«Áureo»- Galería La Aurora (Murcia)

Sueños de piedra

 

La magnitud de una obra artística no debe medirse por sus dimensiones físicas, sino por su poder para perturbarnos. Por ello no es paradójico afirmar que las esculturas de Carmen Baena –cuya base no es mayor que, pongamos, un tablero de ajedrez– son grandiosas. Grandiosas porque uno puede caminar por sus desiertos de piedra y sentir cómo el viento le golpea en las sienes y experimentar una especie de vértigo ante la soledad e insignificancia del alma humana en medio del indiferente universo.
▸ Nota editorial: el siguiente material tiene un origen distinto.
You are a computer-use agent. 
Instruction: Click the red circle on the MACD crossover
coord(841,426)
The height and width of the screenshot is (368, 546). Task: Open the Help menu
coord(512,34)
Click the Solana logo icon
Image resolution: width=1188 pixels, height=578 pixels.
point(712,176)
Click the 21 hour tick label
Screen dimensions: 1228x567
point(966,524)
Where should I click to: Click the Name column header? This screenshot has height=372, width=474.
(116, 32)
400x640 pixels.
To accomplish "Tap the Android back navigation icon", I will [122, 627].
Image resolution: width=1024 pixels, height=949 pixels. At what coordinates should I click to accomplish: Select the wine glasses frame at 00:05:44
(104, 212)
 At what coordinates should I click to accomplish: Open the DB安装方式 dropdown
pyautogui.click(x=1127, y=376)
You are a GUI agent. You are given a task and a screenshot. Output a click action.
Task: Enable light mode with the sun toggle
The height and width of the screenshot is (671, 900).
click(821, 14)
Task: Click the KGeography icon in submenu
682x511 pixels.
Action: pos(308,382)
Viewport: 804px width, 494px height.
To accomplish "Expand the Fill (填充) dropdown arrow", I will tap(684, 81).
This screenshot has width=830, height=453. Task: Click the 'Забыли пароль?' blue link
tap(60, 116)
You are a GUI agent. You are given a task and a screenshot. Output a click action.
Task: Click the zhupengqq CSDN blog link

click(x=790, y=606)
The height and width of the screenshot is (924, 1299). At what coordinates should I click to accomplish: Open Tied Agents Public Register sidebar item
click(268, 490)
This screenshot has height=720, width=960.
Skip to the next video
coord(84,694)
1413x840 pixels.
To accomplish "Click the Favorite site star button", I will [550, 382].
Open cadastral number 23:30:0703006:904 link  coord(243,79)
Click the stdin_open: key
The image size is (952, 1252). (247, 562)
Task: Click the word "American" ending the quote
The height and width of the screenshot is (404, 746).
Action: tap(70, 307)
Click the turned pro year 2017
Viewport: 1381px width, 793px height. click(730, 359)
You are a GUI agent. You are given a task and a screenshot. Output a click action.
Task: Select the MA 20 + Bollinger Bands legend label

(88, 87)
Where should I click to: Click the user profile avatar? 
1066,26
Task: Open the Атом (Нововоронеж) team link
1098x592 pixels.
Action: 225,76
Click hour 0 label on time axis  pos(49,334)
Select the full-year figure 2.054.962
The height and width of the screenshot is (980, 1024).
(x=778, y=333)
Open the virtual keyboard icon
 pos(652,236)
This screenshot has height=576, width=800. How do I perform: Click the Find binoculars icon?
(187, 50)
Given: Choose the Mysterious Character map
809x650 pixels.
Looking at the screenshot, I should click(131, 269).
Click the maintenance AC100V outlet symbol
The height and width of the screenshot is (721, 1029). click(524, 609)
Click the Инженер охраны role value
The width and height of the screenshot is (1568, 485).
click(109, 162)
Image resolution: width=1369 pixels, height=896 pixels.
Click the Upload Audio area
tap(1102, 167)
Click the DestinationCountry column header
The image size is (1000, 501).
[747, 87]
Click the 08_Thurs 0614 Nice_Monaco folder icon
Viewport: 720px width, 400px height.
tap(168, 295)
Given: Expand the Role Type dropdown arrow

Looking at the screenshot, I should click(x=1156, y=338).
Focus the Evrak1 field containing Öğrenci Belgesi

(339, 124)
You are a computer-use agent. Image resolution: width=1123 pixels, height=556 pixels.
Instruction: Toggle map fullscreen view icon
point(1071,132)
Eso es lo que he sentido yo cuando me he asomado a sus paisajes. Carmen Baena ha conseguido que me olvide por un instante de que estoy viendo una pieza de mármol de Thassos –cincelada por ella misma a golpes de puntero– o una mata de tomillo recogida en la sierra de la Pila. No, lo que yo he visto ha sido distinto. Ahora lo recuerdo bien… Transformado en un minúsculo insecto, veía agitarse las ramas de un árbol en mitad de un paisaje descarnado, moldeado por las fuerzas de la erosión. Atardecía. Miré hacia el cielo y sentí frío. Quise gritar.

La piedra estaba viva. Dunas de mármol. Olas de piedra. Había que escalar las montañas sagradas. Ayers Rock. Athos. Kilimanjaro. Fujiyama. Yo no sabía ya quién era. Deliraba. Era a causa del brillo, del fulgor de ese oro… No era el oro del crepúsculo ni el oro del otoño. Tampoco el metal precioso que arrastra a los hombres hacia la codicia. No. Era otra clase de oro. Era el oro sagrado, el oro de los antiguos, un oro telúrico que surgía como un tumor de las entrañas de la tierra y que no podía ser tocado sin resultar contagiado por su belleza.

Navegué por mares de piedra. Descubrí símbolos de civilizaciones perdidas y me asomé a simas que no tenían fondo. Había templos excavados en la roca. Subí a las altas cumbres donde el viento soplaba tan fuerte que te derribaba. No sabía lo que estaba buscando. Y, si lo sabía, ya lo había olvidado. Quizá huía de algo. De mí mismo. Del miedo. Del miedo a no ser nada. No sé si en el oro estaba la respuesta. Refulgía con tanta fuerza que me dejó ciego. Esta vez conseguí gritar. Desperté. Tú preguntaste qué me pasaba.